What Fish Eat Says a Lot About Them—and the Ocean

Research into redfish diets in Florida may illuminate the health of prey species

What Fish Eat Says a Lot About Them
Redfish diets

Edward Camp prepares to release a redfish caught on a lure that imitated a crab near Crystal River, Florida, in 2016.

© Edward Camp

It takes guts for Edward Camp to do his research.

That’s because Camp is analyzing information about the stomach contents of redfish, also known as red drum, to figure out their favorite prey. He is particularly focused on their appetite for forage species—small, schooling fish that feed many marine animals, from whales to birds.

Camp, 33, is one of the first recipients of a $10,000 fellowship sponsored by the Florida Forage Fish Coalition, which is led by the International Game Fish Association and includes The Pew Charitable Trusts, the Florida Wildlife Federation, and the Snook and Gamefish Foundation. The coalition has joined with leading academic institutions and state government researchers to increase the knowledge of scientists and fisheries managers about forage fish, which in turn could lead to policies that better support ecosystem balance and sustainable fisheries.

For Camp, that quest starts in a predator’s stomach.

“The first years of life are the most critical for redfish, when they are most sensitive to changes in habitat and availability of prey,” says Camp, a University of Florida postdoctoral student and newly hired fisheries and aquatic sciences professor. “We don’t know a lot about what these young fish eat and what the most important diet items are.”

Redfish fight tenaciously when hooked and thus are a popular target for anglers in Florida. The species’ population decreased in the late 1980s but has rebounded because regulators limited the size and number of fish that could be caught and barred the catch of breeding-size fish in federal waters.

Redfish diets

Camp presents research on snook—which, like redfish, prey on forage fish. Managers consider prey availability, habitat, and other factors in their plans.

© Courtesy of Edward Camp

Once Camp learns which forage species the redfish prefers, he’ll examine their population records to track how abundant they are. His work should show fishery managers which forage populations are plentiful enough. Camp also might gather similar information about gag grouper.

For this work, Camp isn’t cutting open any redfish but is examining records from the Fish and Wildlife Research Institute (FWRI), which is the research arm of the Florida Fish and Wildlife Conservation Commission (FWC). The institute has data about the stomach contents of hundreds of redfish collected over more than a decade.

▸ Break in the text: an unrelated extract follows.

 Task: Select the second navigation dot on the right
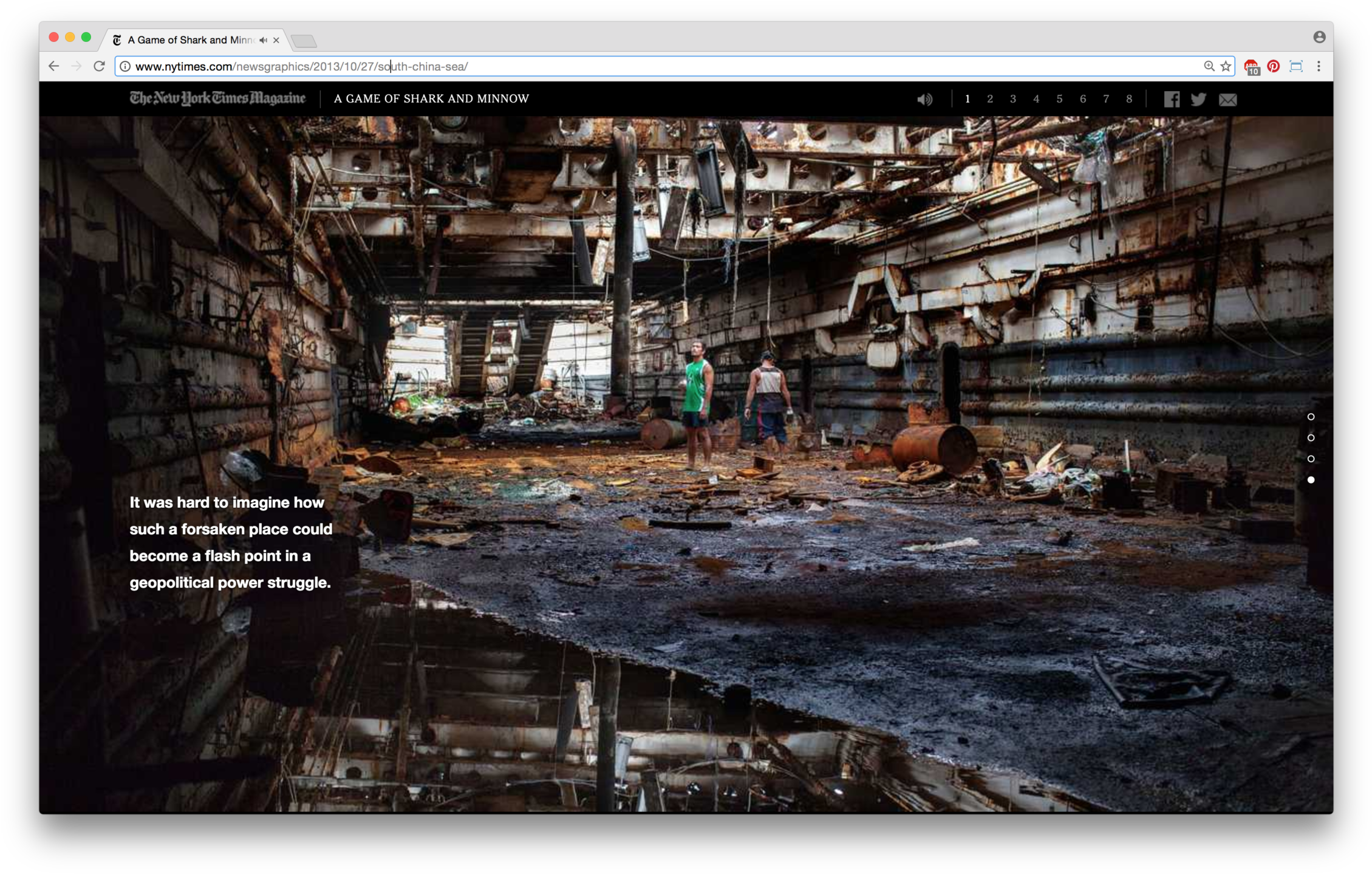tap(1310, 438)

Stomach content analysis is a common methodology in fisheries science but has not been extensively used on some species, including redfish. Sometimes fish are dissected, but scientists can also put water into their stomachs and massage the fish until they regurgitate, leaving the fish alive. Scientists often zero in on what a fish has eaten through jaw bones, teeth, ear bones, and other body parts in its stomach. Crabs, Camp says, are easy to recognize because fish sometimes swallow them whole.

Redfish diets

Camp collects specimens on Florida’s Chassahowitzka River in 2009 by electrofishing—in which fish are stunned with electricity but not killed.

© Courtesy of Edward Camp

The toughest part of Camp’s research will be determining which forage species redfish prefer most. Sometimes they might eat whatever’s available instead of venturing off in search of their ideal prey.

“If I ate a hamburger, was it because I wanted it or because it was the only thing available?” Camp explains. “If I had a refrigerator full of salads and I chose the hamburger, then we have a better idea.”

The FWC made forage fish a priority in 2015. The commission adopted a resolution pledging to support scientific research and management that would “ensure sufficient abundance and diversity of forage fish populations” to keep marine ecosystems healthy. Commissioners also promised to take action if forage fish populations declined.

After adopting the resolution, experts formed the Florida Forage Fish Research Program—a public-private partnership of the Florida Forage Fish Coalition, academic institutions, and the FWRI. The research program’s goal is to join forage fish experts in the quest for more information about forage species so they can be properly managed.

Camp is one of two students to receive the coalition’s fellowship. He will work with University of Florida professors Robert Ahrens and Kai Lorenzen. The other fellowship recipient is Meaghan Faletti, a University of South Florida marine science graduate student who is studying the forage species pinfish to determine where they spawn and travel.

“My goal,” Camp says, “is to be able to provide information that helps people make good decisions about natural resources. And one of the most important resources we have are fish.”

Holly Binns directs The Pew Charitable Trusts’ efforts to protect ocean life in the Gulf of Mexico, the U.S. South Atlantic Ocean, and the U.S. Caribbean Sea.